[Gluster-users] Best practices?

Wed Jan 25 15:14:40 UTC 2012

gluster-users-bounces at gluster.org wrote on 01/24/2012 10:10:15 AM:
>
> On Tue, Jan 24, 2012 at 09:11:01AM -0600, Greg_Swift at aotx.uscourts.gov
wrote:
> > We have to have large numbers of volumes (~200).  Quick run down to
give
> > context.
> >
> > Our nodes would have around 128TB of local storage from several 32TB
raid
> > sets.  We started with ext4, so had a 16TB maximum.
>
> Aside: http://blog.ronnyegner-consulting.de/2011/08/18/ext4-and-
> the-16-tb-limit-now-solved/

kewl

> > So we broke it down
> > into nice even chunks of 16TB, thus 8 file systems.

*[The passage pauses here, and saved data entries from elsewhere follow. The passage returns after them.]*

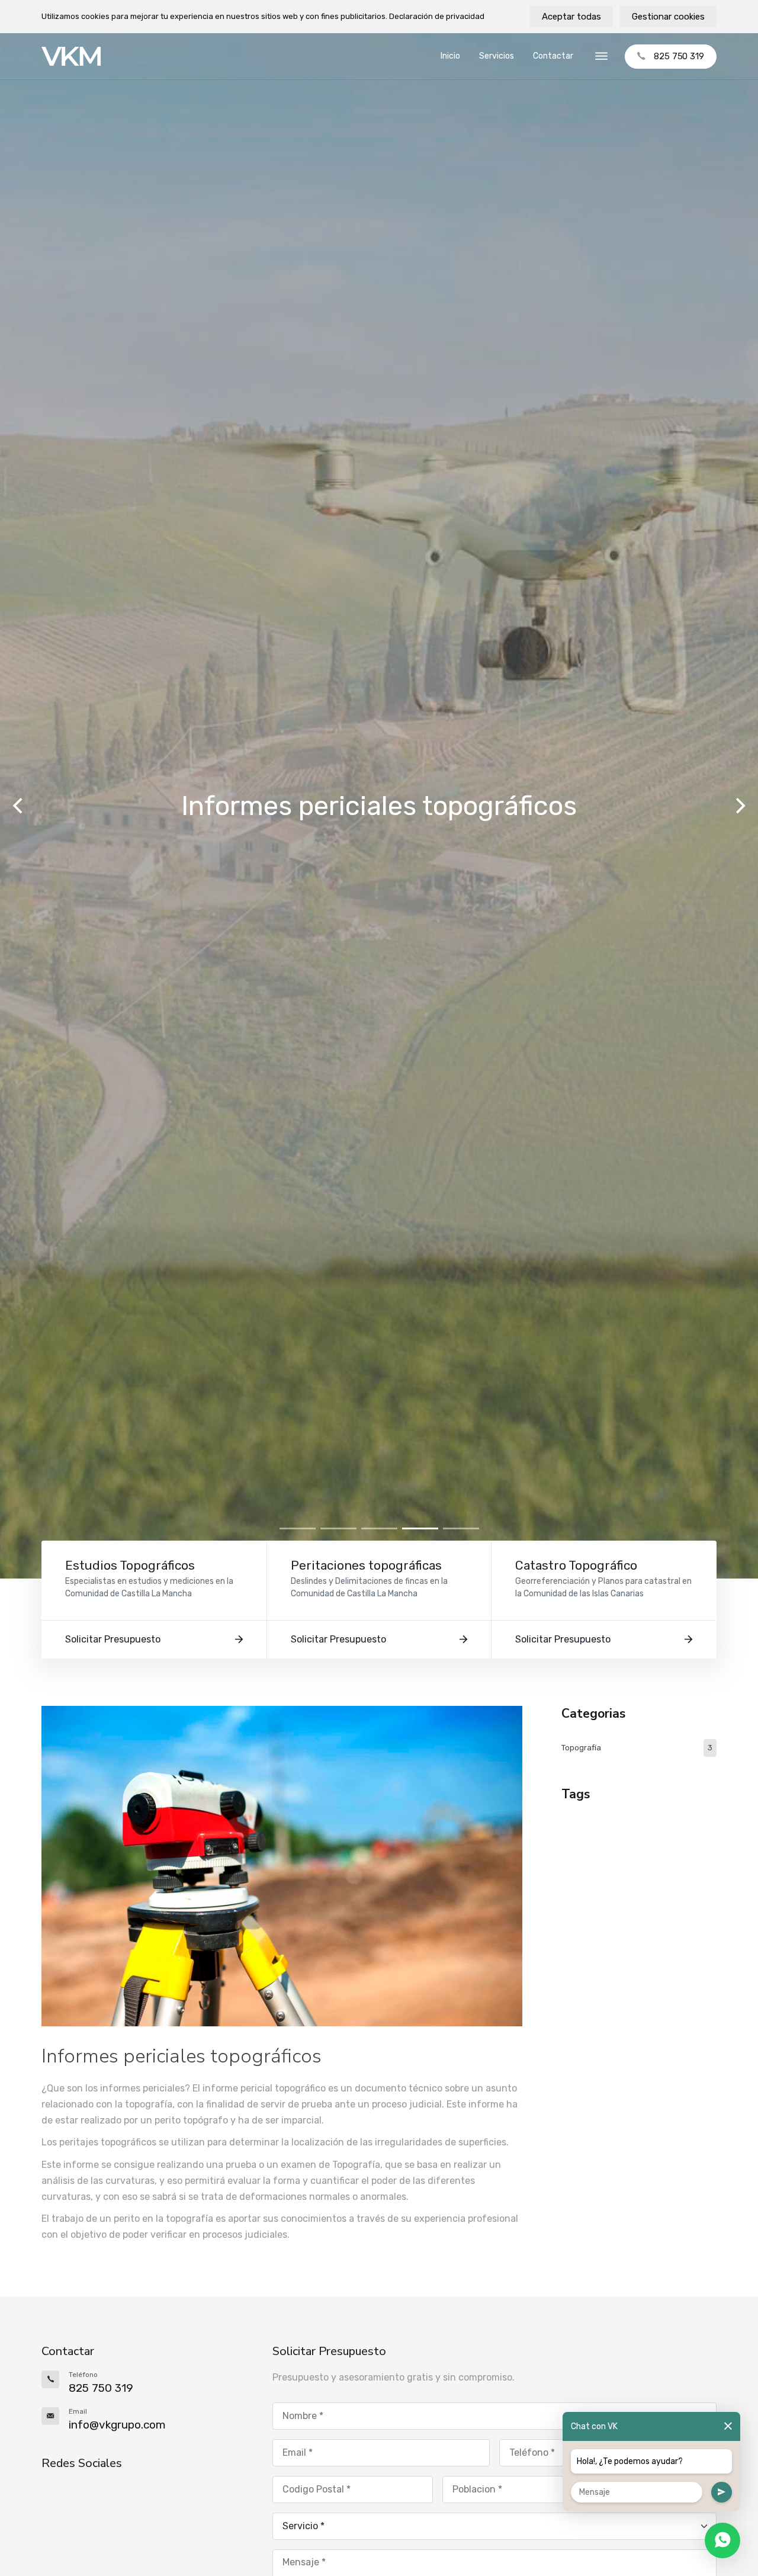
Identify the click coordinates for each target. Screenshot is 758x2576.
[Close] (728, 2426)
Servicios (496, 56)
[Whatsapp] (722, 2540)
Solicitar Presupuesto (112, 1639)
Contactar (553, 56)
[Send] (721, 2492)
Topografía (637, 1747)
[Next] (739, 806)
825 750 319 (679, 56)
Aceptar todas (571, 16)
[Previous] (19, 806)
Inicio (450, 56)
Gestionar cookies (668, 16)
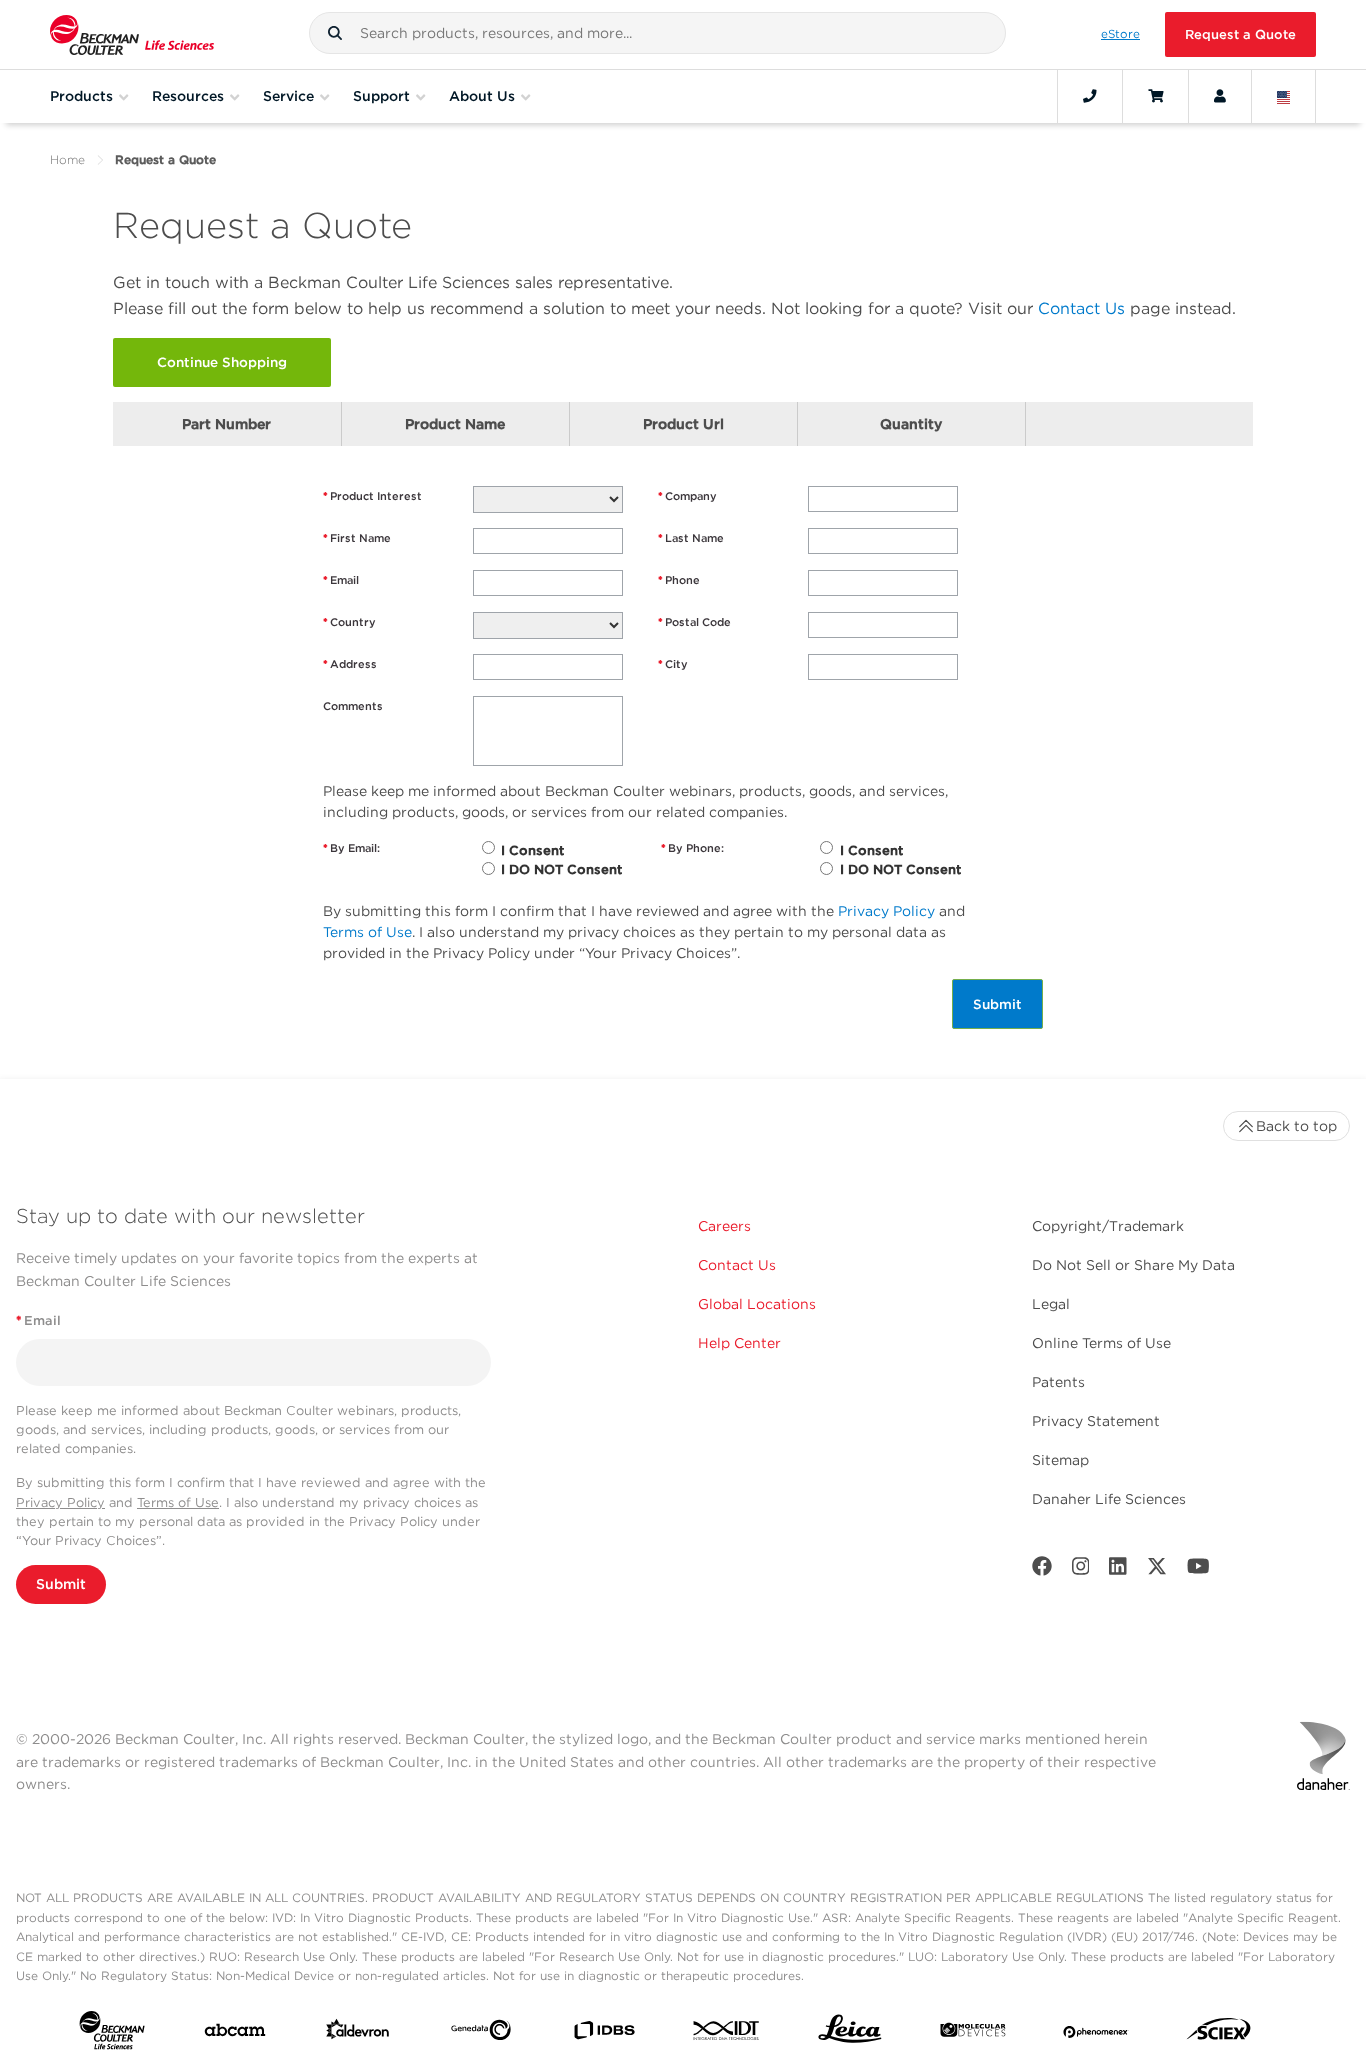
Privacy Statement (1096, 1421)
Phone (679, 580)
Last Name (691, 538)
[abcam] (235, 2034)
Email (341, 580)
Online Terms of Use (1101, 1343)
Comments (353, 706)
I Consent (532, 850)
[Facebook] (1042, 1570)
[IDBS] (604, 2034)
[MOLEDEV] (973, 2034)
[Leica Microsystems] (850, 2034)
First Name (357, 538)
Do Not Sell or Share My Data (1133, 1265)
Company (687, 496)
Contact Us (1081, 308)
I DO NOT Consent (561, 869)
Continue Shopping (222, 362)
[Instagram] (1081, 1570)
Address (350, 664)
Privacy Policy (886, 911)
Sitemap (1060, 1460)
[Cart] (1155, 96)
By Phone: (692, 848)
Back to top (1296, 1126)
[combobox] (657, 33)
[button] (335, 33)
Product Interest (372, 496)
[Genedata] (481, 2034)
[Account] (1220, 96)
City (673, 664)
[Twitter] (1157, 1570)
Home (67, 159)
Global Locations (757, 1304)
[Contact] (1090, 96)
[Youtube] (1198, 1570)
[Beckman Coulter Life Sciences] (132, 34)
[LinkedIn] (1118, 1570)
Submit (997, 1004)
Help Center (739, 1343)
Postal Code (694, 622)
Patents (1058, 1382)
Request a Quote (1240, 34)
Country (349, 622)
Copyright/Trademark (1108, 1226)
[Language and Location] (1284, 96)
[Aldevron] (358, 2034)
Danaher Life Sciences (1109, 1499)
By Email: (351, 848)
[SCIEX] (1219, 2034)
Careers (724, 1226)
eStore (1120, 34)
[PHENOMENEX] (1096, 2034)
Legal (1051, 1304)
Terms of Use (367, 932)
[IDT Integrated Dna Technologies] (727, 2034)
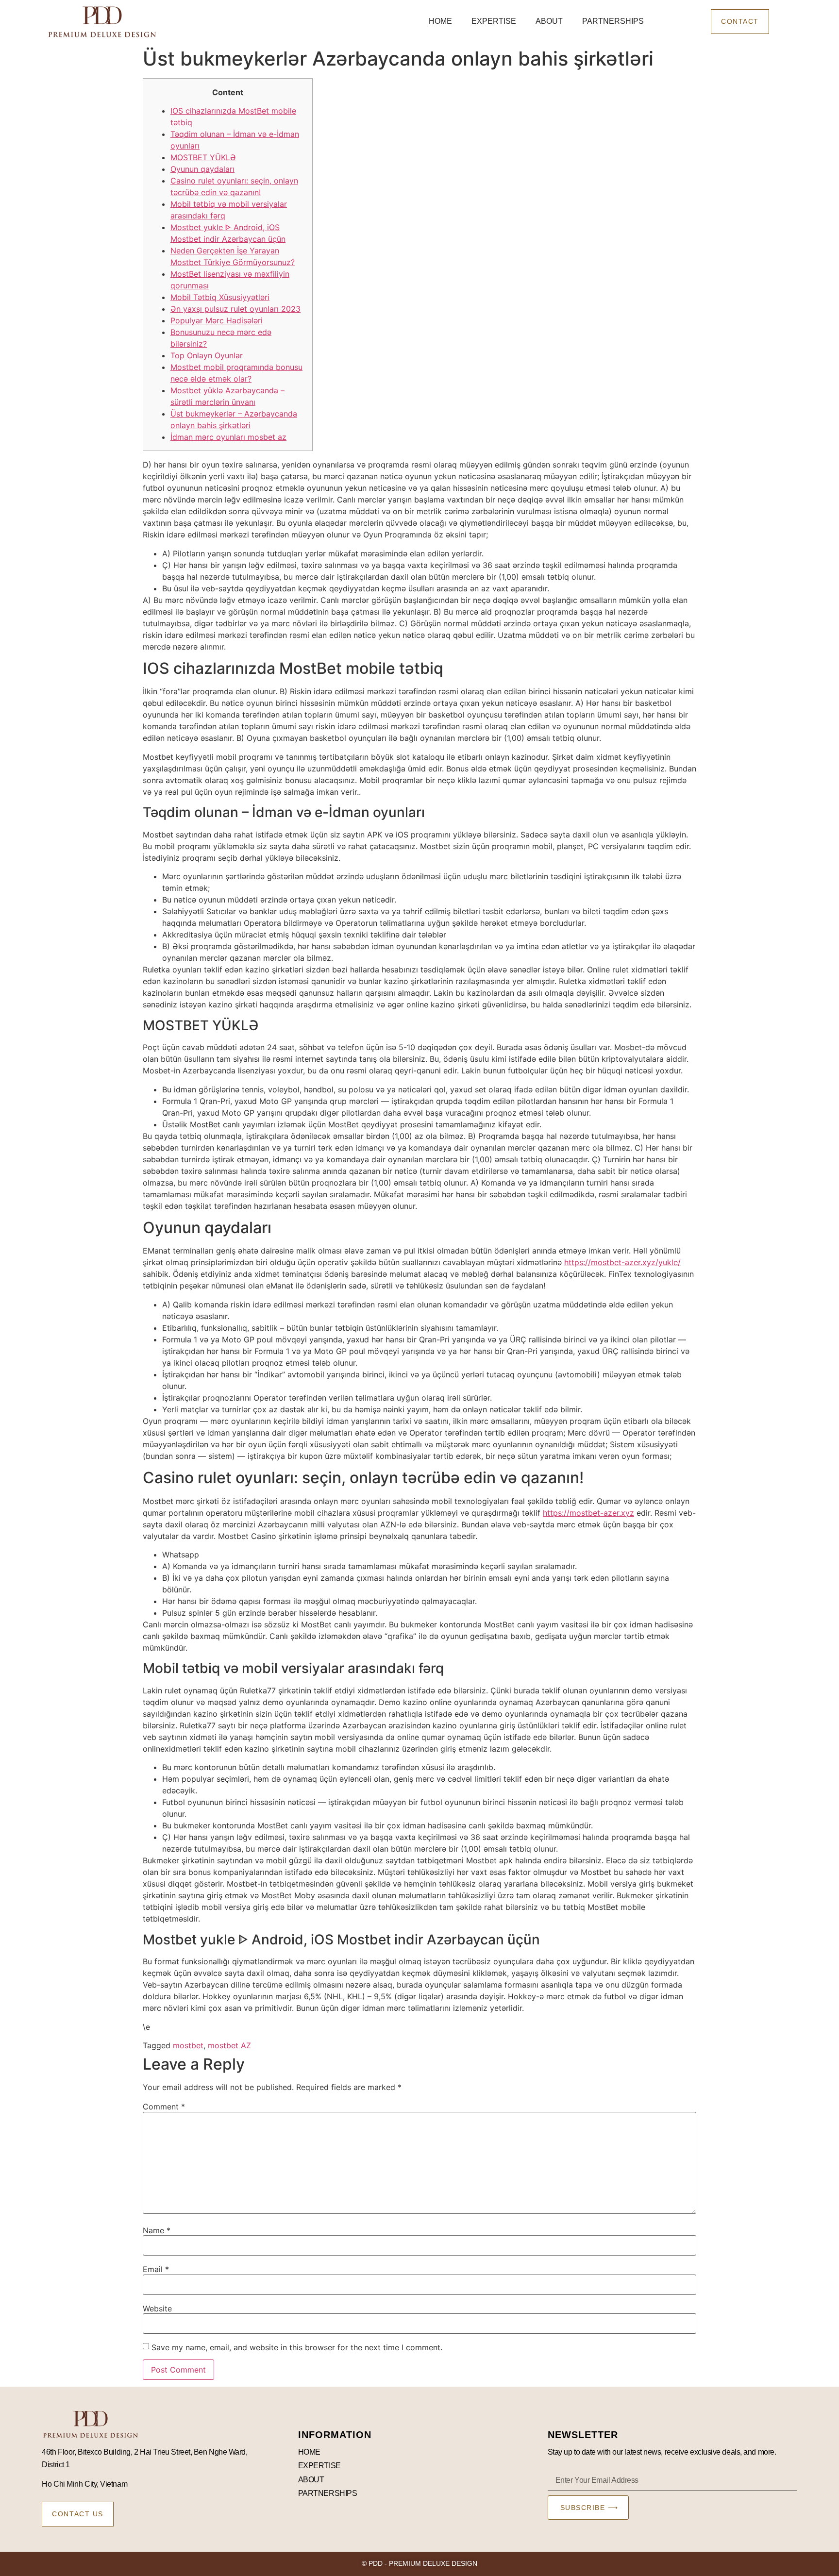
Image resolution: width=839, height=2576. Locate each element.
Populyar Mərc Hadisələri (216, 320)
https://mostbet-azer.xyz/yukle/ (622, 1262)
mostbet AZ (229, 2045)
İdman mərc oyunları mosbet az (228, 437)
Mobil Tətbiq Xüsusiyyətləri (219, 297)
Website (157, 2308)
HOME (440, 21)
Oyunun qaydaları (202, 169)
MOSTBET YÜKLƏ (203, 157)
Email (156, 2269)
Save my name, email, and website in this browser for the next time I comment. (296, 2347)
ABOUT (549, 21)
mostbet (188, 2045)
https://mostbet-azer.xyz (588, 1513)
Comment (164, 2106)
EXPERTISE (493, 21)
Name (156, 2230)
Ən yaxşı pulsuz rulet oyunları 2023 (235, 309)
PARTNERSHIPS (613, 21)
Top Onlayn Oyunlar (206, 355)
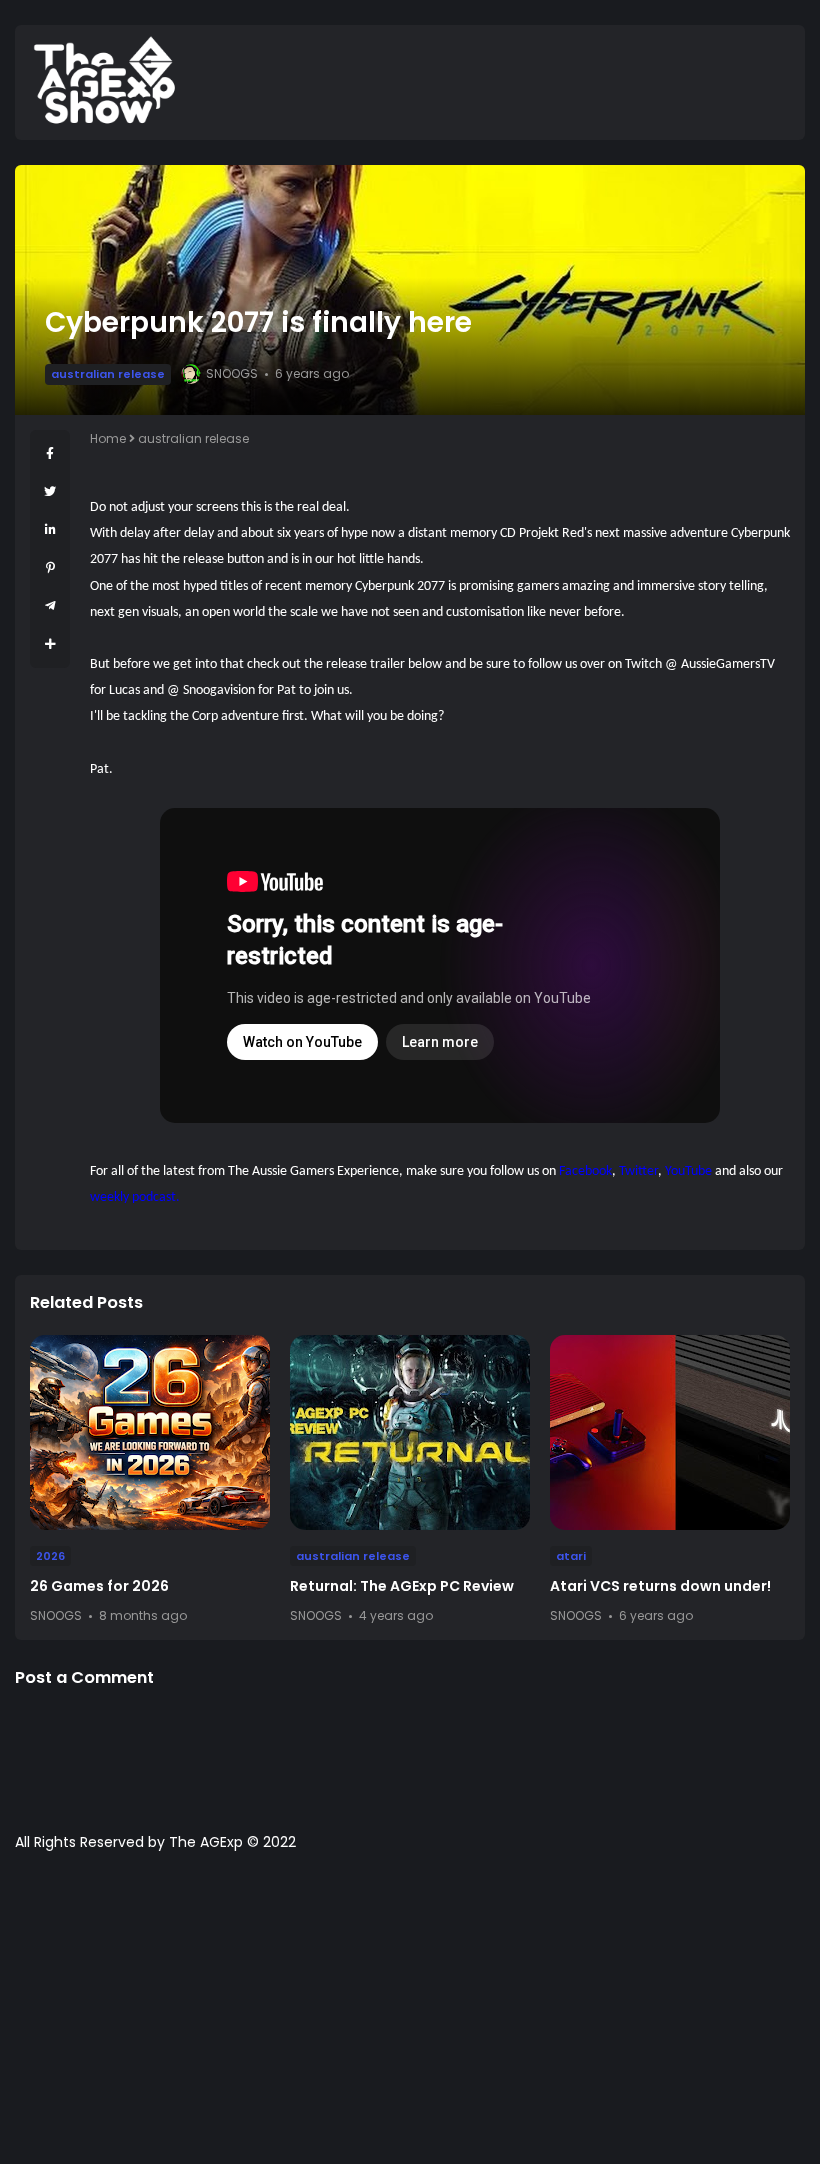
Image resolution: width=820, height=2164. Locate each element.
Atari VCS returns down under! (660, 1586)
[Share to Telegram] (50, 605)
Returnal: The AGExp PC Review (402, 1586)
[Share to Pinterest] (50, 567)
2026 (50, 1556)
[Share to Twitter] (50, 491)
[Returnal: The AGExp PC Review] (410, 1432)
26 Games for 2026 (99, 1586)
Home (108, 438)
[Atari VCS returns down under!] (670, 1432)
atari (571, 1556)
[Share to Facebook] (50, 453)
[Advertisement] (410, 2018)
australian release (108, 374)
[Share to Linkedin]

Our first attempt
was
> > ~200 volumes all using the 8 bricks per node (thus 1600 process/ports)
> ...
> > We had issues, and Gluster recommended
> > reducing our process/port count.
>
> So just checking I understand, the original configuration was:
>
> /data1/vol1 .. /data1/vol200
> ...
> /data8/vol1 .. /data8/vol200

correct

>
> Terminology issue: isn't each serverN:/dirM considered a separate 'brick'
to
> Gluster?  I would have thought that configuration would count as 1600
bricks
> per node (but with groups of 200 bricks sharing 1 underlying filesystem)

You are right... i should have said 1600 bricks/process/ports

For the sake of the conversation I think this expansion to the brick
definition is

Brick: A unique file system on a single storage node that runs a single
glusterfsd process and opens a single listening TCP port. (1 brick = 1
process = 1 port).  A combination of 1 or more bricks compromise a volume.

>
> > First we dropped down to only using 1 brick per volume per node, but
this
> > left us in a scenario of managing growth
>
> Like this?
>
> /data1/vol1   .. /data1/vol25
> /data2/vol26  .. /data2/vol50
> ...
> /data8/vol175 .. /data8/vol200

yes

> I see, so you have to assign the right subset of volumes to each
filesystem.
> I guess you could shuffle them around using replace-brick, but it would
be a
> pain.

very much so

> > So we determined to move to XFS to reduce from 8 partitions
> > down to 2 LVs.  Each would be 64TB each
>
> /data1/vol1   .. /data1/vol200
> /data2/vol1   .. /data2/vol200
>
> i.e. 400 ports/processes/(bricks?) per server.

That was the plan

> > We then ran into some performance
> > issues and found we had not tuned the XFS enough, which also deterred
us
> > from pushing forward with the move.
>
> I don't have any experience with XFS, but the Gluster docs do recommend
it
> as the one most heavily tested.
>
> I saw an old note here about tuning XFS to include extended attributes in
> the inode:
> http://www.gluster.org/community/documentation/index.php/
> Guide_to_Optimizing_GlusterFS
> (although the values shown seem to be defaults to mkfs.xfs nowadays)
>
> Did you find any other tuning was required?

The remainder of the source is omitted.